Une provocation verbale d'un manifestant. Une réaction vive de la police qui a cru utile d'arrêter un élément provocateur au risque de créer des troubles graves.
Seule la responsabilité des manifestants et des familles a permis d'éviter le pire.
J'ai tenté ensuite de discuter avec le Directeur Départemental de la Sécurité Publique pour appeler au calme. Les forces de l'ordre doivent apporter sécurité et protection. Leur formation, leur retenue, leur sang-froid leur donne un rôle particulier. Jamais elles ne peuvent contribuer à aggraver une situation déjà tendue.

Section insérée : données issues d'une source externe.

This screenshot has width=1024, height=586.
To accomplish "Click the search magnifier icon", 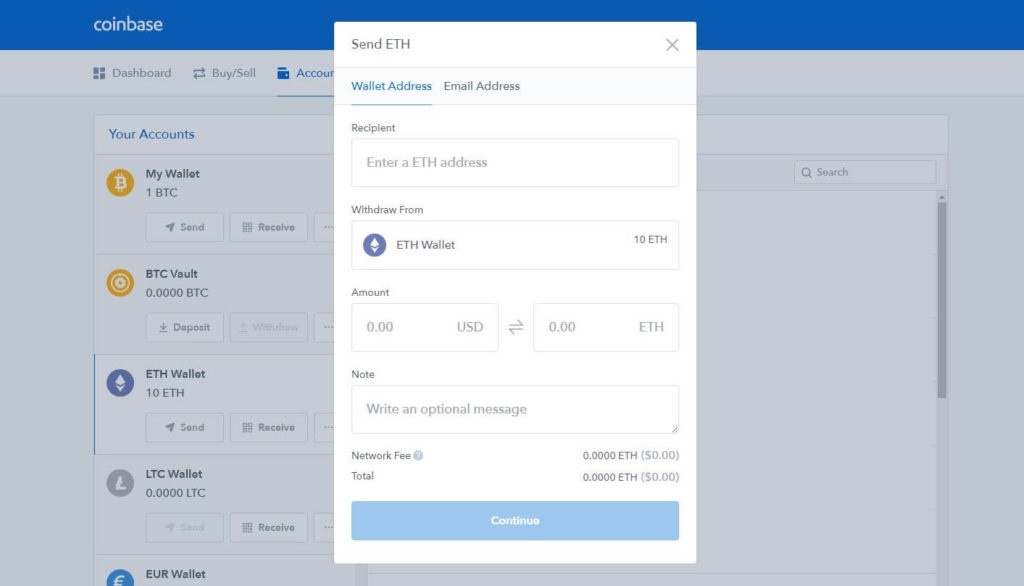I will [806, 172].
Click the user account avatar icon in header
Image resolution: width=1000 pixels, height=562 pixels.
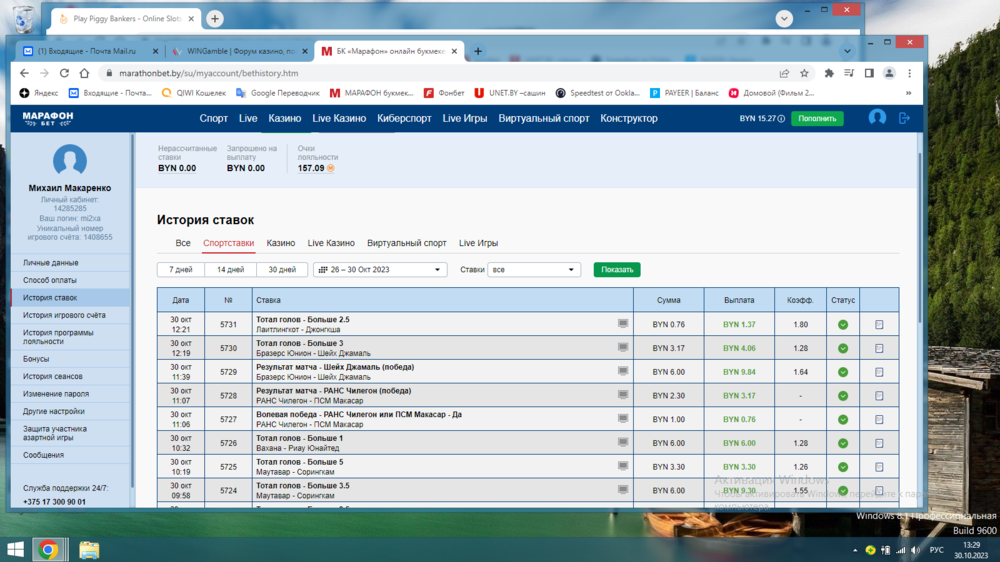point(877,118)
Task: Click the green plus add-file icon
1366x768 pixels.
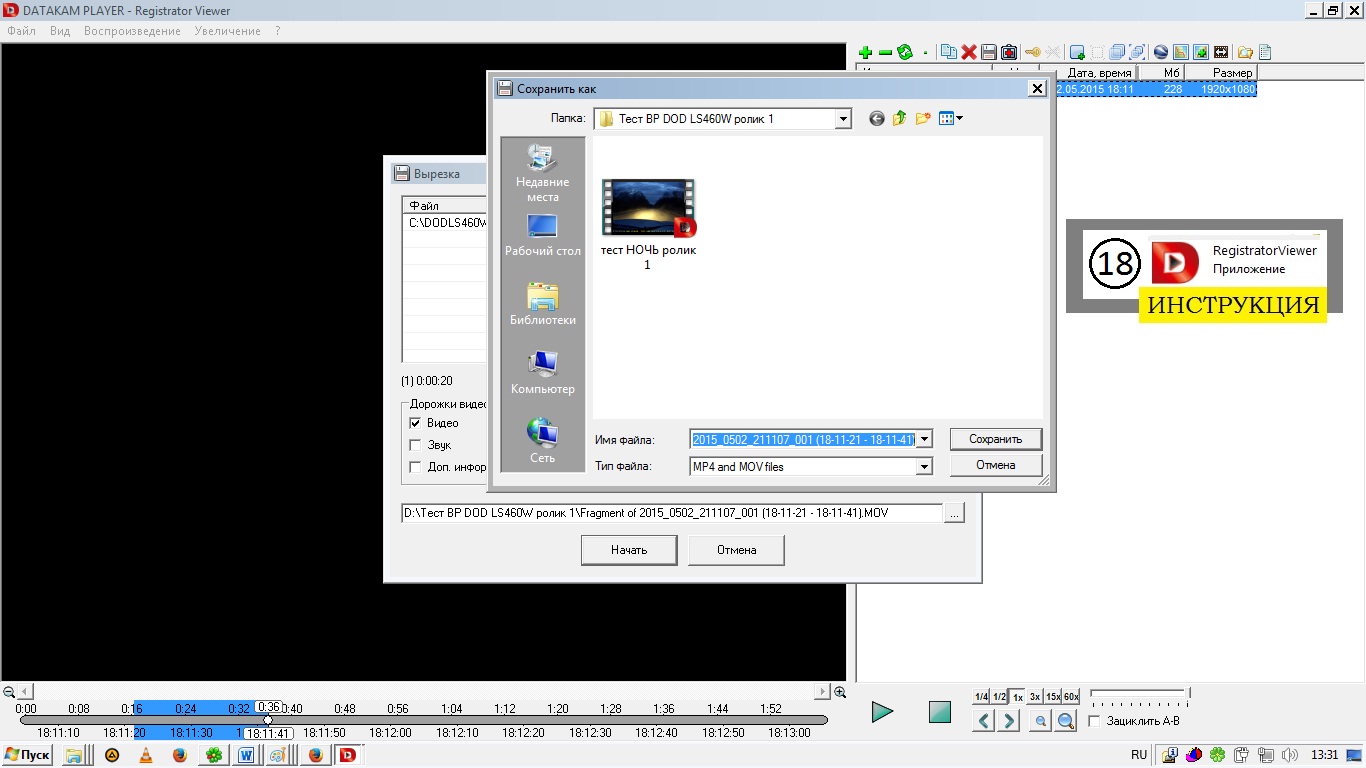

Toute provocation est irresponsable. De tous côtés.
La ville de Poitiers a besoin de retrouver sa vie apaisée. Nous voulons tous la vérité et la transparence sur les troubles du 10 octobre, nous voulons tous une justice sereine qui permette de sanctionner les vrais responsables.

La manifestation de ce soir m'inquiète.

Nous penserons tous à Samuel et Jean-Salvy que j'ai rencontrés ce matin à la prison de Vivonne. Leur demande de remise en liberté sera examinée cette semaine. Souhaitons qu'elle le soit dans un climat serein.